■ TASK OBJECTIVE:
Pictures left aside, return the lines below exactly, from the one with "Given: Delete the" to the end, including both ends.

■ PROVIDED RECORDS:
_ _ _ _ _

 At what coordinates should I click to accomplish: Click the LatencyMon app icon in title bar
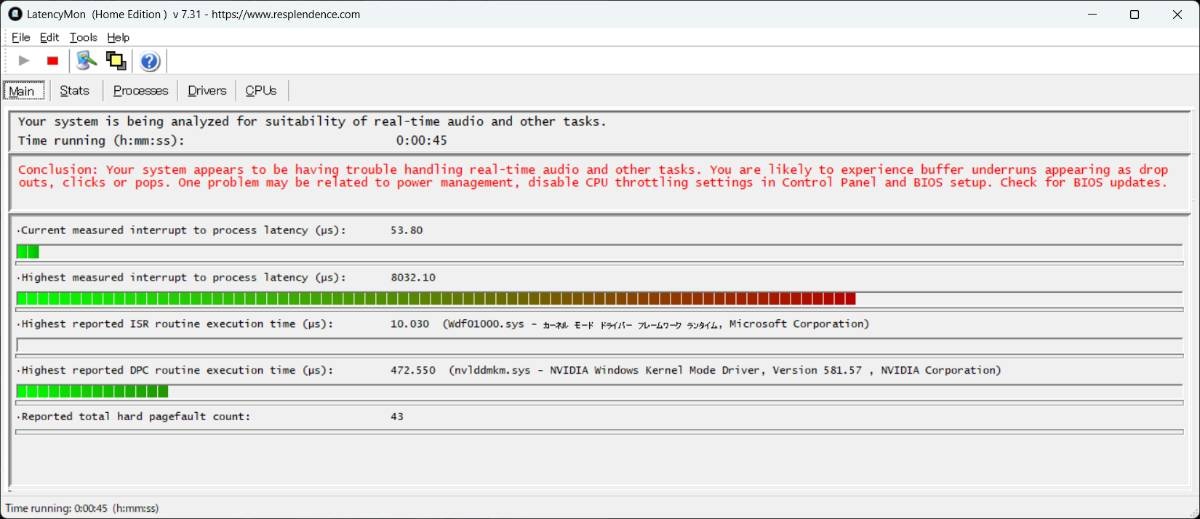pyautogui.click(x=15, y=14)
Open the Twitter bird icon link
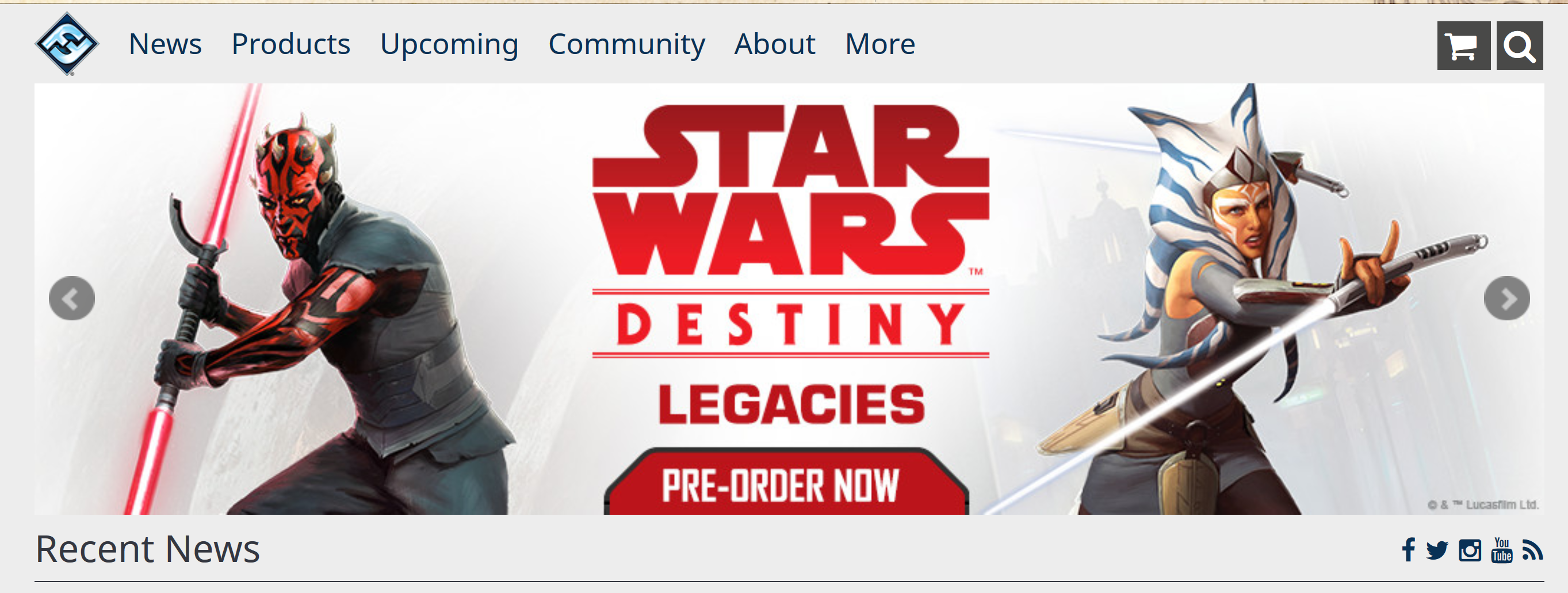Screen dimensions: 1568x593 coord(1436,550)
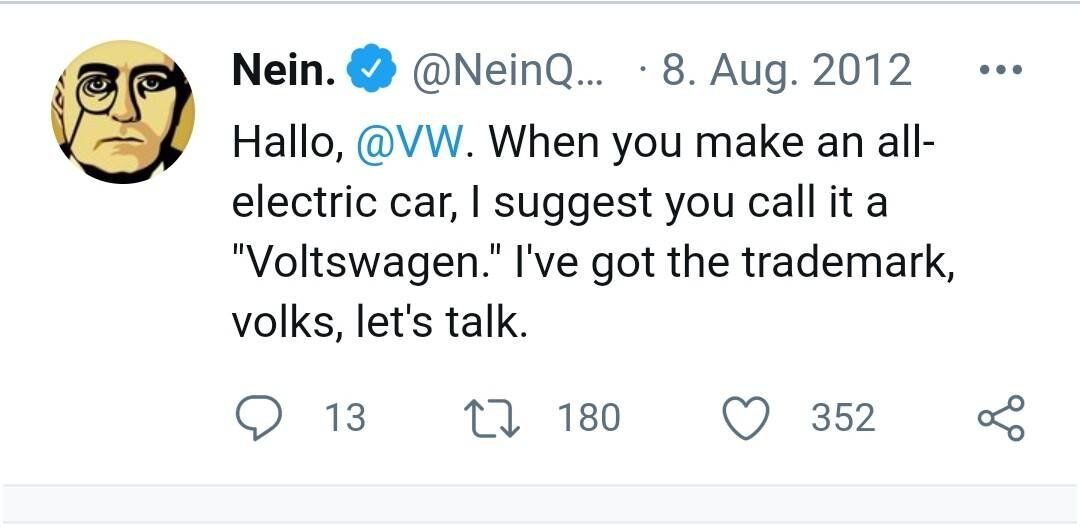Open the share icon for this tweet
The image size is (1080, 527).
pyautogui.click(x=999, y=417)
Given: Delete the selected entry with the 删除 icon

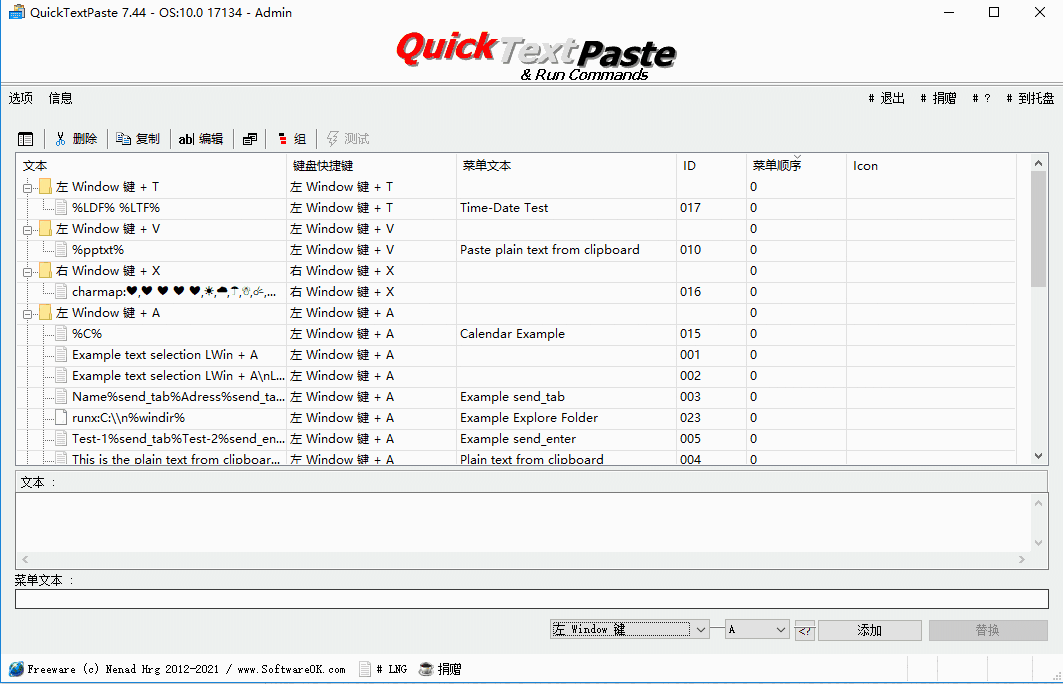Looking at the screenshot, I should pyautogui.click(x=78, y=138).
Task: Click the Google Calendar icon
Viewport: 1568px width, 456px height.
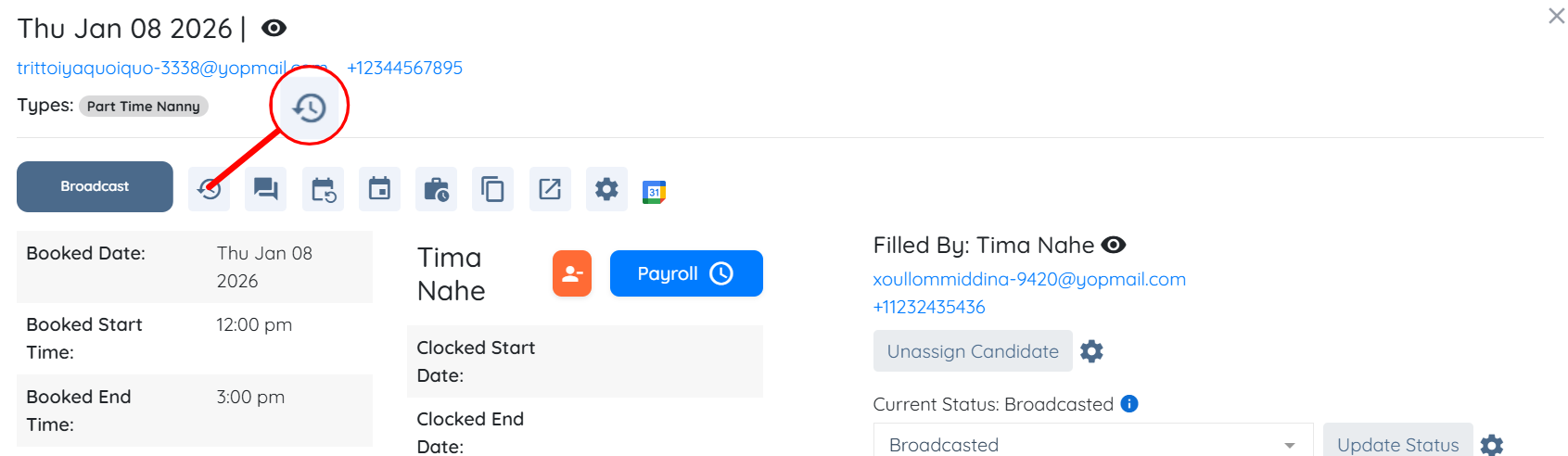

_ _ _ _ _

■ RESPONSE TO THE TASK:
Given: Delete the selected entry with the 删除 icon

Looking at the screenshot, I should pyautogui.click(x=78, y=138).
Task: Click the Google Calendar icon
Viewport: 1568px width, 456px height.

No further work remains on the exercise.